London-based WPP plc — which includes GTB, VMLY&R, Burrows, Hudson Rouge, Iconmobile, Xaxis and Zubi — said Tuesday it plans to move into the vacant Marquette Building at 243 W. Congress St. The building is across the street from the site of the Detroit auto show — the TCF Center, formerly known as Cobo Center.
GTB, or Global Team Blue, works heavily with Ford, which is renovating the Michigan Central Station in Corktown as an anchor to its $740 million autonomous and electric vehicle campus in the neighborhood west of downtown.
The new WPP space is expected to be open by the end of next year, the company said in a news release. It said it will also maintain a presence in nearby Dearborn, where the agency currently has about 850 employees.
The Michigan Strategic Fund board on Tuesday approved a $1.65 million Michigan Business Development Program grant for the move.
GTB CEO Robert Guay said in an interview that discussions over the move were well under way when he joined the company in July.
“As someone who has worked in a creative environment in the city of Detroit, I am thrilled with the opportunity to identify and recruit emerging tech and creative talent,” he said.
An MSF board briefing memo says the move is a $19.24 million investment and that in addition to the 850 Dearborn employees, another 182 jobs are anticipated. The new building would house client engagement, finance, human resources, design, analytics and other company functions, the memo says.
The memo also says the city of Detroit has offered a personal property tax abatement up to 10 years with an estimated value of $993,000. The grant would not be disbursed until certain performance milestones are met, according to the memo.
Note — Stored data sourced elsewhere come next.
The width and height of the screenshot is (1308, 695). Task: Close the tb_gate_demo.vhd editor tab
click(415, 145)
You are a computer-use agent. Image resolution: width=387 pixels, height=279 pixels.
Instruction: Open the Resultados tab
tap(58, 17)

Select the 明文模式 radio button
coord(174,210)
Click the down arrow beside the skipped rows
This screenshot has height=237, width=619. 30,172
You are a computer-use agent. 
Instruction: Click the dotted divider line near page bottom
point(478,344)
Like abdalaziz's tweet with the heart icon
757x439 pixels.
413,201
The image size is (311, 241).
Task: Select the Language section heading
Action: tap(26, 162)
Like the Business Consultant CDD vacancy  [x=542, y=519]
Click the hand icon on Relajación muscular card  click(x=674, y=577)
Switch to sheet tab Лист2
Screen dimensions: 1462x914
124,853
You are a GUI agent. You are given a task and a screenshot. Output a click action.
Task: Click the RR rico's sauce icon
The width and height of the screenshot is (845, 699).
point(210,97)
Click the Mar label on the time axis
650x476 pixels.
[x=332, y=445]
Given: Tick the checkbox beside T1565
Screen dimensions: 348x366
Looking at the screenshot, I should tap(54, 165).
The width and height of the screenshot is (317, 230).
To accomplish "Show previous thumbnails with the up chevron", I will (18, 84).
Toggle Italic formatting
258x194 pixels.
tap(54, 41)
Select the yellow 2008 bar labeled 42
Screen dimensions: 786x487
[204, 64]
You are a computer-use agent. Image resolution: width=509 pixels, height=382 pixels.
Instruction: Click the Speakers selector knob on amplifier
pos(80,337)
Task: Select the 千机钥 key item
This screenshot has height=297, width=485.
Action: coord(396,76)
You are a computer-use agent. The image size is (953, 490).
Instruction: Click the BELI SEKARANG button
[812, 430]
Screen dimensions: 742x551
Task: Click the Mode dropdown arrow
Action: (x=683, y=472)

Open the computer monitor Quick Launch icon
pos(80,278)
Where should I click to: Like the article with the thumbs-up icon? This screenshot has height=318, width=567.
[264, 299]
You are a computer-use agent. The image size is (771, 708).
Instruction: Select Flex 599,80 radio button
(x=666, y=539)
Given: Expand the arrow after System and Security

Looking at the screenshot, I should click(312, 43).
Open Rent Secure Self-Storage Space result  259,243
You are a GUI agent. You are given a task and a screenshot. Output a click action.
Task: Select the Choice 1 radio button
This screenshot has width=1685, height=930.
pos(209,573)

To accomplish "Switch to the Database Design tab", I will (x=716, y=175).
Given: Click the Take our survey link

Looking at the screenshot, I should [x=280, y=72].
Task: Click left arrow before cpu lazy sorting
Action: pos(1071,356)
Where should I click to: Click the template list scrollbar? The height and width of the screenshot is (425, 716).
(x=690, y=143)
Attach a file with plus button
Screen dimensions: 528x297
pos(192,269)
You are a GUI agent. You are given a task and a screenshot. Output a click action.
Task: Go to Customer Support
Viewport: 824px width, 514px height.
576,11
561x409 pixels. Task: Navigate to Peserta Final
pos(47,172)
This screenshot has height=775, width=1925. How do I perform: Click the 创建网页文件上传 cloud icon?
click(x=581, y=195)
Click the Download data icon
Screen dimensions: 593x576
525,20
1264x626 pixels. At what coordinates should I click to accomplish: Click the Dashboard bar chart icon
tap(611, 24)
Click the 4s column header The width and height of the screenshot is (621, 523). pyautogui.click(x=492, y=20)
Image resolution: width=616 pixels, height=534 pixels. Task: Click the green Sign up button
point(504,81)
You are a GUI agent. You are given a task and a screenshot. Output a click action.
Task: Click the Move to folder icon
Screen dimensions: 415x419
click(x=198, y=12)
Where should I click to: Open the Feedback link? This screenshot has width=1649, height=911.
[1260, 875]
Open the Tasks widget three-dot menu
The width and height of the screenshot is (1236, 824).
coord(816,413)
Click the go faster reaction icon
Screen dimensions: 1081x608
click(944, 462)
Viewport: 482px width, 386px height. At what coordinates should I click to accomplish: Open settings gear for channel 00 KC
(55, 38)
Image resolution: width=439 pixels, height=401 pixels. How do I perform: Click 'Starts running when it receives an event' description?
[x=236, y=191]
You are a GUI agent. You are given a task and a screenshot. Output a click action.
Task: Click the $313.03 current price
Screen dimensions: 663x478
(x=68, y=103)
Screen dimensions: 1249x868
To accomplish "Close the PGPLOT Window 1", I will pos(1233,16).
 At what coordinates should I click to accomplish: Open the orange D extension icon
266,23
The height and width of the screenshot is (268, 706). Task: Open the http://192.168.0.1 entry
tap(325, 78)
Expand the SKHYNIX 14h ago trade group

The news comes a year after Ford replaced WPP as its longtime lead creative ad agency with BBDO of New York City. It switched shops following five months of review.
‘Parallel paths’
“Ford and GTB were on parallel paths looking for the same thing: Proximity to the city center and access to tech resources and talent,” Guay said. “I can’t say that we necessarily looked at the space solely because of Ford building in Corktown, but it certainly was an assuring thing.”
The Marquette Building is owned by Detroit-based Sterling Group.
Auto seating supplier Adient plc, the spinoff of Milwaukee-based Johnson Controls Inc., paid $36.13 million to acquire and improve the property over the course of a year between November 2016 and November 2017, according to city property records. Then the company took a roughly $11 million haircut on it in a $25 million sale of the building, a 400-space parking deck and a surface parking lot a year ago.
A source familiar with the matter said WPP will lease most of the Detroit building and have its employees park in the parking deck and surface lot. Guay declined to comment on parking.
Adient was planning to turn the Marquette Building into its new $100 million headquarters, but that plan was scrapped in June 2018. Adient is remaining in its Plymouth Township headquarters.